July 25 2016 by Editorial Team | Category: Digiscoping

The story about the photo of the DOY winner 2015
  • The story about the photo of the DOY winner 2015 (c) Claudio Montuori
  • The story about the photo of the DOY winner 2015 (c) Claudio Montuori
  • The story about the photo of the DOY winner 2015 (c) Claudio Montuori
  • The story about the photo of the DOY winner 2015 (c) Claudio Montuori
  • The story about the photo of the DOY winner 2015 (c) Claudio Montuori
  • The story about the photo of the DOY winner 2015 (c) Claudio Montuori
  • The story about the photo of the DOY winner 2015 The final photo (c) Claudio Montuori

The winner of the 10th edition of the “Digiscoper of the year” competition is Claudio Montuori from Italy. His photo impressed both the expert jury and the general public with his breath-taking shot of a Black-winged Kite (Elanus caeruleus) in flight, carrying its prey. What was particularly outstanding was his ability to photograph a bird flying directly toward the camera, which is considered to be a particularly challenging technical achievement.

Claudio’s story about his photo is at least as impressive as the photo itself. In the end his persistence lead him to the photo:

“The story of this photo dates back at least 3 years, or that’s how long it took to produce it.

From the first moment I wanted to photograph this perfect little creature until I did it, I had to endure various disappointments: the subject didn’t make an appearance, the weather was terrible, and I was the wrong distance from the subject – too close for digiscoping.

Not that I’m saying my desire to produce a “short” focus in digiscoping depends on this subject. But it does to some extent.

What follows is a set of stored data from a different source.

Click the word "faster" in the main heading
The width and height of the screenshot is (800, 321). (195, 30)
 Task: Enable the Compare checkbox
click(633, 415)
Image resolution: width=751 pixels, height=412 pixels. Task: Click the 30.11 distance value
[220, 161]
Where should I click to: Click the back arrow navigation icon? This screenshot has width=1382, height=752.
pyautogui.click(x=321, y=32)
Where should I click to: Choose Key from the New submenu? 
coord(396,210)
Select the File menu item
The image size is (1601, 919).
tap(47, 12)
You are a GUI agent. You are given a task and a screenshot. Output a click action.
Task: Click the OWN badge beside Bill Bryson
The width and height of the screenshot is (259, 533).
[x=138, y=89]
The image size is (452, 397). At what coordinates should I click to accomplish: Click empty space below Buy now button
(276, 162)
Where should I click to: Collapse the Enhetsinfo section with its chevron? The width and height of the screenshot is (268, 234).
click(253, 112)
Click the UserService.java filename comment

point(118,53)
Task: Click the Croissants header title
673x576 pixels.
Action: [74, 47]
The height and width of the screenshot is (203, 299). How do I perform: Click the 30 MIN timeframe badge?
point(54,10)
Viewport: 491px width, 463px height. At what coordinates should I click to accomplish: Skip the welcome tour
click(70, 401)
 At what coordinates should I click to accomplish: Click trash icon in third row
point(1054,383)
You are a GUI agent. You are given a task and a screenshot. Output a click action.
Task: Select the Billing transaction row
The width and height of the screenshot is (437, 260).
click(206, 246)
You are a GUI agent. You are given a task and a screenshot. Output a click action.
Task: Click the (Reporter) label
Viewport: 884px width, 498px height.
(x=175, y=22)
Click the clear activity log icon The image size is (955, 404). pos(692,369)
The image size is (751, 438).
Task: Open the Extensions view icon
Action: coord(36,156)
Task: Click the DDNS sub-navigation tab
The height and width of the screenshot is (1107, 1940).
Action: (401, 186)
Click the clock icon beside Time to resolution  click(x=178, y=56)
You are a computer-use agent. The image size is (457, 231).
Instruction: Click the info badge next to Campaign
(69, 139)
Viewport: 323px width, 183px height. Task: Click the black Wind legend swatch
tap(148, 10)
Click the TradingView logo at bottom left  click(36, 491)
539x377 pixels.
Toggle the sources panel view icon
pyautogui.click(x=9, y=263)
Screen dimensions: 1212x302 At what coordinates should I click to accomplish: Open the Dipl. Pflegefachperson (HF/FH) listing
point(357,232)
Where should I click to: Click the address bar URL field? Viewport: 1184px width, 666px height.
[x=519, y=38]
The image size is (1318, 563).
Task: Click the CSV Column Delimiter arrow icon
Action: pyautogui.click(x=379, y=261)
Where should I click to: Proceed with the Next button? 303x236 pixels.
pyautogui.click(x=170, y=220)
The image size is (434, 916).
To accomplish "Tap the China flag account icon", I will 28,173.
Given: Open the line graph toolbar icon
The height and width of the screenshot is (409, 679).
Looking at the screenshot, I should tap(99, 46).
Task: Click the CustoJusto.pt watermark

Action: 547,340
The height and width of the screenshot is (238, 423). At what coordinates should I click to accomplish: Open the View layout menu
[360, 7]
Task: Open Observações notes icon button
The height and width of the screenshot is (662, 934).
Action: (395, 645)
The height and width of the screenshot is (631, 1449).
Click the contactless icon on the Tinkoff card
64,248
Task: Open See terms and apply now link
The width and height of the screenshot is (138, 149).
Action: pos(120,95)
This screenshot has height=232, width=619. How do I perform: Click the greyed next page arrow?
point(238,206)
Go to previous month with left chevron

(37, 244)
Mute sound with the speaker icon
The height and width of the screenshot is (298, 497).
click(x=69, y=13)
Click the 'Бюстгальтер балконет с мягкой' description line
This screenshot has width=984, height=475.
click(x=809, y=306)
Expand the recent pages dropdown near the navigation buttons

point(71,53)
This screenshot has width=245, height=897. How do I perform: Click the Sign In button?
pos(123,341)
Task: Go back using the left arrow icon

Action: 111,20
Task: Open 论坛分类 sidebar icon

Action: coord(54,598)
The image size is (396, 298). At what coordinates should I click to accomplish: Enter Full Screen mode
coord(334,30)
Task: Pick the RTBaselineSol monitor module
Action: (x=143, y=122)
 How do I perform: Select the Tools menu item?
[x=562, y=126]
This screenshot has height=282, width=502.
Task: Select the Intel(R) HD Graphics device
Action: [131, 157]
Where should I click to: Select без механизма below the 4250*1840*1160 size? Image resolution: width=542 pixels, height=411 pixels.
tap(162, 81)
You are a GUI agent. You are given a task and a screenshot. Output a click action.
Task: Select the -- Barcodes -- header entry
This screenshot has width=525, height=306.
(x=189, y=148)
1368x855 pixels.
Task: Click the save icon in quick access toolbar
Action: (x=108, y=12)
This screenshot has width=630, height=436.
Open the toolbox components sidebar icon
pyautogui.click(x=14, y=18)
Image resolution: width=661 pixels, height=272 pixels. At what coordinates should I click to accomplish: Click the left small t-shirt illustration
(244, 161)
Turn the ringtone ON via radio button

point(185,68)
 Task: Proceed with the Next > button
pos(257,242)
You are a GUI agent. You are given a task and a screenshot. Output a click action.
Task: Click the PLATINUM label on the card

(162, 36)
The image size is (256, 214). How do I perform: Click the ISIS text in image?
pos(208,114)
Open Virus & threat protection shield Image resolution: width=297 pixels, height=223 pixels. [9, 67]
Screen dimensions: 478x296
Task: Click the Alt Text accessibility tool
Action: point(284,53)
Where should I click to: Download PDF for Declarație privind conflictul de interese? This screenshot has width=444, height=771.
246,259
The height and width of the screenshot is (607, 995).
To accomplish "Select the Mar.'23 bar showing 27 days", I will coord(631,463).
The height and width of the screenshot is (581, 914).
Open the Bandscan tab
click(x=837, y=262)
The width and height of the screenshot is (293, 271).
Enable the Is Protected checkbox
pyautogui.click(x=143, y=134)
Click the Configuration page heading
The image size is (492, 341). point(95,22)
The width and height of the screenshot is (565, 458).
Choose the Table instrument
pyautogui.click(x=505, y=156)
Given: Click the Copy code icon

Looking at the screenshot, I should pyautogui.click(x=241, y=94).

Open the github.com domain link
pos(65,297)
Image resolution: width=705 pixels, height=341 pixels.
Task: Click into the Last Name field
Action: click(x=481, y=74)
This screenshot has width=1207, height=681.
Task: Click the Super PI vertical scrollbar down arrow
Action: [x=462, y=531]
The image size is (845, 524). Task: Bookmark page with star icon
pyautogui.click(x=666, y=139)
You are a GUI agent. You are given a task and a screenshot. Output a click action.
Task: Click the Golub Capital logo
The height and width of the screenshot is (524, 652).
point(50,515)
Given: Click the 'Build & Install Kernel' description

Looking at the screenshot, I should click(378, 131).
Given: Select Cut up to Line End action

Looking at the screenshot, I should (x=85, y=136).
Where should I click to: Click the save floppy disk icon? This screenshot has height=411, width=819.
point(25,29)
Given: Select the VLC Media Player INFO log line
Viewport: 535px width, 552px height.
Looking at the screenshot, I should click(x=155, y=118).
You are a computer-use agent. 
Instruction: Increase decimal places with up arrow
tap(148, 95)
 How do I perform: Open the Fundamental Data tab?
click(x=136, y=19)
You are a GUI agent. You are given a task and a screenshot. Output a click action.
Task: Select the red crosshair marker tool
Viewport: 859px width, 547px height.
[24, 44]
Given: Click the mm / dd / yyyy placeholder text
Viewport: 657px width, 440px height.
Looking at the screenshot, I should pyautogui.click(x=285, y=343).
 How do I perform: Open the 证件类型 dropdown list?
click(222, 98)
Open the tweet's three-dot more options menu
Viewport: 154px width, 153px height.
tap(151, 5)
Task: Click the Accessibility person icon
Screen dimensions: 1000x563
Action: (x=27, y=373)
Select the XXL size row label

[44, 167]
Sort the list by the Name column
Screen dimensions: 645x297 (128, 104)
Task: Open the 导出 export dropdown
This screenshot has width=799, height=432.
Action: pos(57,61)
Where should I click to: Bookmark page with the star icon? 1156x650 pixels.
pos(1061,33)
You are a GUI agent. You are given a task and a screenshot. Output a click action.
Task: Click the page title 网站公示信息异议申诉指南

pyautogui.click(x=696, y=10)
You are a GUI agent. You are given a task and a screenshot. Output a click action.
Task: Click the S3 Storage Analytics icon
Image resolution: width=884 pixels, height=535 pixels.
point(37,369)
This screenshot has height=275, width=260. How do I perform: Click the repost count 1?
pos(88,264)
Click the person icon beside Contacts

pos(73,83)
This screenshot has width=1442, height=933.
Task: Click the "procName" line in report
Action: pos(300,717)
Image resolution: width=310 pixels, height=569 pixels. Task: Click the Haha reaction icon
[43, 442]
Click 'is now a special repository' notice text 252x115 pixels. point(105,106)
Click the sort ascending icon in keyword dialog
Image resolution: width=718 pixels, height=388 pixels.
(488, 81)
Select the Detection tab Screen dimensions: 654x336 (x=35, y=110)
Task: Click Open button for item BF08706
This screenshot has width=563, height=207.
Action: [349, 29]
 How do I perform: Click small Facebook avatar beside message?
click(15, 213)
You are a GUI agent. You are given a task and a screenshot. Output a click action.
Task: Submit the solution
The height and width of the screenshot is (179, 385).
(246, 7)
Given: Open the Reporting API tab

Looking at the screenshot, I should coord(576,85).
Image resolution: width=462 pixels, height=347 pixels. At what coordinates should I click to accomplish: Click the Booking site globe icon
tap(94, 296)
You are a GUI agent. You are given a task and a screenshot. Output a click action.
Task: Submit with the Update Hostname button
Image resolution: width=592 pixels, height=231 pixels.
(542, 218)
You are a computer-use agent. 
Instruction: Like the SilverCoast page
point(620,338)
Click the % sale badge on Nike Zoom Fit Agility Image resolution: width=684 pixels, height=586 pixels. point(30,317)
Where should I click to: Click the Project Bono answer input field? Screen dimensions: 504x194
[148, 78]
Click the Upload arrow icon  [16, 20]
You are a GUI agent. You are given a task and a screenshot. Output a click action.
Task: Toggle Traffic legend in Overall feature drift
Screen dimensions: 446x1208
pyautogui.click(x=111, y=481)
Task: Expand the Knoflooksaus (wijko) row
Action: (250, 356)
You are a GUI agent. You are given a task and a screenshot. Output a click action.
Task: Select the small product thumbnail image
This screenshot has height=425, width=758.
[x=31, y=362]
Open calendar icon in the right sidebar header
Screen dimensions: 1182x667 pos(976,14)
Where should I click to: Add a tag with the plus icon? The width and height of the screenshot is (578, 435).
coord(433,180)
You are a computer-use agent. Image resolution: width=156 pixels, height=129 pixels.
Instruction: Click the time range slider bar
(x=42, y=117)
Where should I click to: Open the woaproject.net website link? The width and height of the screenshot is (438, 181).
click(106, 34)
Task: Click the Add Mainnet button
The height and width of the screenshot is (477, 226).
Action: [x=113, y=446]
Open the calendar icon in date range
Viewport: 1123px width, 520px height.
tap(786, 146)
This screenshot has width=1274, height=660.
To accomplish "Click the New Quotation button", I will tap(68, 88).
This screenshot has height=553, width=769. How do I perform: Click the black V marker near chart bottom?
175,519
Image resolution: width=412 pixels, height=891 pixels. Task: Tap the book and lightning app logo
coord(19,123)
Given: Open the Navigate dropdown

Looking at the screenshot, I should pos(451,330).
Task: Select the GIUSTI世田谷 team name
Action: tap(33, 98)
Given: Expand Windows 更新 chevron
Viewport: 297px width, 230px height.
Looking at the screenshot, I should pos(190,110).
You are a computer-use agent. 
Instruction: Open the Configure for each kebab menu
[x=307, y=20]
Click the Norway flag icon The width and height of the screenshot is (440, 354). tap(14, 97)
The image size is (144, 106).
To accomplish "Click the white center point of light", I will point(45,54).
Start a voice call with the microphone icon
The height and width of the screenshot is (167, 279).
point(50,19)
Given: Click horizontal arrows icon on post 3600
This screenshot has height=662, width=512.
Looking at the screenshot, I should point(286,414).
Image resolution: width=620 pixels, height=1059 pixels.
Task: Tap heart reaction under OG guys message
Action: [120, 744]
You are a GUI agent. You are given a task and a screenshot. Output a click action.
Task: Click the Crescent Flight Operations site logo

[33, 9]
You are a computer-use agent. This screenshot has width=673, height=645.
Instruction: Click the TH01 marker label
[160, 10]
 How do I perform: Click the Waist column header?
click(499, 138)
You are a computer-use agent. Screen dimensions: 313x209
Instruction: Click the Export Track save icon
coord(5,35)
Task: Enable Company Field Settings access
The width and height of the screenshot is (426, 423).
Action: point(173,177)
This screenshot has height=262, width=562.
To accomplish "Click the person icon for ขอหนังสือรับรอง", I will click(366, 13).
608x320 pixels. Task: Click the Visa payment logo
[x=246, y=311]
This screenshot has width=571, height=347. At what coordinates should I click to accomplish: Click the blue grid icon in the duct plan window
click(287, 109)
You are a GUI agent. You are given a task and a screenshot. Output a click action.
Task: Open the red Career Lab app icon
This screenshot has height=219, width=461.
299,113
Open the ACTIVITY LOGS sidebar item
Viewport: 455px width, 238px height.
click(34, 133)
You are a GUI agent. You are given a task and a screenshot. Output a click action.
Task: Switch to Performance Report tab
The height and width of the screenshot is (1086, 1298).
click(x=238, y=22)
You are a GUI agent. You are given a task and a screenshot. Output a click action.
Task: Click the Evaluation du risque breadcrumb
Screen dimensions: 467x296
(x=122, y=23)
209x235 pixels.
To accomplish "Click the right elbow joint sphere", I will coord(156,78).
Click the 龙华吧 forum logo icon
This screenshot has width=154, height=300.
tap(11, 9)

In fact, during my third attempt, the hide set up by my Spanish friend David didn’t offer any great guarantee of success. Before this attempt, David told me I shouldn’t assume that the Kite, which had nested nearby, might visit the perch he had set up in front of the hide.

Slightly discouraged, but still with a glimmer of hope, I got up at some ungodly hour and am once again sitting still in a straw hide, in the pitch dark, with only mice for company, running around, almost indifferent to my presence.

David insisted I go for a single camera as he didn’t want any distracting movements caused by replacing lenses (or in my case, eyepieces) and cameras.

The Kite is very sensitive and suspicious. A distance of 18 meters (59 feet) between the perch and hide means you must be as quiet as possible, without moving a muscle.

What should I do? Go for my trusty Panasonic LX3 and 20x60 eyepiece… or else try the new combination of the Olympus M5 and my new Kowa TSN VA3 eyepiece with just 14 magnifications?

I’ve only used it once. Also, 18 m is too far for a shorter focal length!

I can already sense a potential new disaster!

I decide to go for the new kit – fingers crossed! “What the heck,” I think!

After reaching the hide in the pitch dark, moving like special forces ops to avoid making a sound, David leaves me, telling me to avoid any light source, camera or otherwise. Not even the comforting glow of a cigarette during the long wait.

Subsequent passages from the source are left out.